寿命については世界の科学者たちがさまざまな角度から研究していて、目覚ましい進歩を遂げている。どうやら人工知能が社会のありようを根本から変えてしまうようだ。

●科学の世界では“シンギュラリティ”という言葉が注目されている。日本語では「技術的特異点」と訳されているが、人工知能が人間の能力を超えることで、生物学的な思考速度の限界を超越することらしい。早い話が人間がコンピュータの知能に追い付けなくなった時点を指す。今だって、囲碁や将棋の世界ではコンピュータに勝てなくなっているが、この現象があらゆる場面で起きる。コンピュータは勉強しろと言われなくても勝手に学習する。コンピュータは食事も睡眠も取らない、ご意向を忖度しないし不倫もしない。ただ黙々と学習するから、人間はかないっこない。

●シンギュラリティは医学にも当然大きな影響を与える。人間はなぜ年を取るのか、なぜ病気になるのか、老化の原因まで分かるようになるという。がんの克服も夢ではないという。これが大体2045年に到来すると未来学者は予測している。となるとあと28年、たった28年頑張れば、私たちはまるで違う世界を生きることになる。

●しかしながら100歳までは生きていたくないという人も多いだろう。社会保障が破綻するし、わが家の貯金も底がつく、今も節約、倹約の苦しい暮らしなのでこれ以上大変な思いをしたくないという人もいるだろう。命があっても金がなければ意味がない、寝たきりで長生きしても仕方がないと思う人もいるだろう。しかし、科学の進歩は単に寿命を延ばすだけでなく、老化の原因も突き止めるという。年を取って足腰が弱まり、階段を上るのが大変になり、トイレが近くなり、記憶力が減退し、頭髪が抜け、歯が抜ける原因が解明されて、その治療も対策も進むというのである。それならば長生きしてもいいという人がいるかもしれない。

●みんなが100歳まで生きるのが普通になれば、世の中はだいぶ変わるだろう。サッカーの三浦知良選手やスキージャンプの葛西紀明選手はレジェンドではなくなる。50歳を超えたプロ野球選手はごろごろいるということになる。

 こうなると、孔子の教えも修正しなければいけなくなる。“三十にして立つ。四十にして惑わず。五十にして天命を知る。六十にして耳順がう。七十にして心の欲する所に従って、
矩を踰えず”は、それぞれに二十を足さなければいけない。五十にして立つが当たり前になる。

“四十、五十は洟垂れ小僧、六十、七十は働き盛り、九十になって迎えが来たら百まで待てと追い返せ”という文句も笑い話ではなくなる。長命は私たちの価値観を根本から変えることになるだろう。昔から、「人生は短い、あっという間だ。決して無駄な時間を過ごしてはならない」と何べん聞かされたか分からないが、こんな説教も意味をなさなくなる。

あの名曲♪命短し、恋せよ乙女――も、みんなが100歳まで生きられるようになればリアリティーを失って歌われなくなるだろう。

●最近の研究で分かってきたのは、細胞が慢性炎症を起こす人は長生きできないということだ。
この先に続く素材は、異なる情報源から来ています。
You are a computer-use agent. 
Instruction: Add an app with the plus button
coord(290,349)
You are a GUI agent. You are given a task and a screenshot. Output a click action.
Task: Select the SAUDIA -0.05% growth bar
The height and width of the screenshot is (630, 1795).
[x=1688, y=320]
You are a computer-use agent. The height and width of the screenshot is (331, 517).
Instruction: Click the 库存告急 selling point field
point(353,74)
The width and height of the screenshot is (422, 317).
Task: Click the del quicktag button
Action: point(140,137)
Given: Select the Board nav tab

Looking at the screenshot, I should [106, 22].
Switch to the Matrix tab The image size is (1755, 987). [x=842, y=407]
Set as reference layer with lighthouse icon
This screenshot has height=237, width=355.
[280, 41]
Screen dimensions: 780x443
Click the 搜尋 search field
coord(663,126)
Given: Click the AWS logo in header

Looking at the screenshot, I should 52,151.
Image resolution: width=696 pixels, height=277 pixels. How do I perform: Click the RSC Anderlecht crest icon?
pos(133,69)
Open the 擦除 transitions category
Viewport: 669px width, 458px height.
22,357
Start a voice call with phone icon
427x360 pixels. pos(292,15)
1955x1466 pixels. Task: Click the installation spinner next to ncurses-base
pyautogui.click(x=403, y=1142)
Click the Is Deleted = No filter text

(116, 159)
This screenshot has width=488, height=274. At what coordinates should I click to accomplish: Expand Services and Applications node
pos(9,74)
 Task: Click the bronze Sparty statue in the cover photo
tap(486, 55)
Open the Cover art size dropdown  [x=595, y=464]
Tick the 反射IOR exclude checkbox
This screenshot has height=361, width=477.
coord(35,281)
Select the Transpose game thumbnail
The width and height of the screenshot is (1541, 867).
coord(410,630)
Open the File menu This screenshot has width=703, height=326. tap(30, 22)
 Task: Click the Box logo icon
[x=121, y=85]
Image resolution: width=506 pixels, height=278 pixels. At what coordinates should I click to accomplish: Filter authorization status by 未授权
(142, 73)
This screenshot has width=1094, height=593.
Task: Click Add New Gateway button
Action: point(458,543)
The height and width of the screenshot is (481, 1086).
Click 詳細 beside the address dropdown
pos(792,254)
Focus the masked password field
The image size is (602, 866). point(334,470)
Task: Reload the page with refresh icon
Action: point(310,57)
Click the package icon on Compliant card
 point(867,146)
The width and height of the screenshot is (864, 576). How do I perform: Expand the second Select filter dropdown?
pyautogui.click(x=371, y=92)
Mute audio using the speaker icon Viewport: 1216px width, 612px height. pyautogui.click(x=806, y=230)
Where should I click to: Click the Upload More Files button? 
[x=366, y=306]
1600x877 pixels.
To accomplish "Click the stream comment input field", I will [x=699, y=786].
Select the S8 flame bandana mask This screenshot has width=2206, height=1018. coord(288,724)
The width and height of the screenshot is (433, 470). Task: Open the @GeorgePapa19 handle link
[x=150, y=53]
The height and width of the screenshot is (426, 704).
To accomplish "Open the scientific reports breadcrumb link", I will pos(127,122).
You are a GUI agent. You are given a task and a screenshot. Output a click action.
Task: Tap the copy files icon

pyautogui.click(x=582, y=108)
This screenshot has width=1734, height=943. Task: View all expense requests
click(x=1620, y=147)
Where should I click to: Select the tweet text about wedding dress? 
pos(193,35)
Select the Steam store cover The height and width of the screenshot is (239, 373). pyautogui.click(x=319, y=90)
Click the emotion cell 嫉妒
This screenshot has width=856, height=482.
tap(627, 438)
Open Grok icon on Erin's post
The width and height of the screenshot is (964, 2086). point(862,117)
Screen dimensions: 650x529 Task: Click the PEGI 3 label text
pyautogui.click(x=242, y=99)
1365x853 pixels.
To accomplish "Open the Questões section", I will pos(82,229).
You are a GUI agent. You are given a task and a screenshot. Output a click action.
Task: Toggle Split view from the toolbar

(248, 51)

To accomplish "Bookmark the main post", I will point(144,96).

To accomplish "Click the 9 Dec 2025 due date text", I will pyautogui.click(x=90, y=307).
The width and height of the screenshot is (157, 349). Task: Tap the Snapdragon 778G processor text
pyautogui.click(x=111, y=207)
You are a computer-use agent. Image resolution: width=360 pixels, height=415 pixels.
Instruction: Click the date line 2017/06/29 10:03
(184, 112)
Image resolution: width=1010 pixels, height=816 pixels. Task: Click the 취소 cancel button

といっても何のことだか分からないが、長命な人に共通しているのは、同じ買い物でも人を喜ばせるための買い物をする人、ボランティア活動に熱心な人、家族を大切にする人、世のために働く人など社会に貢献する姿勢のある人は、長命を阻害するCTRA遺伝子群の活動を弱めることになるらしい。といっても何のことか分からないが、少なくとも本誌の読者は長命の気質があると言えるだろう。

●今号が176号だから、もし本誌が100歳まで生きられるとしたら、332号まで発行することになる。やっぱしこれはちょっとしんどいな。しかし、がんの克服だけは2045年と言わず一日も早く実現してほしい。いま本誌と親しい人たちが必死でがんと闘っている。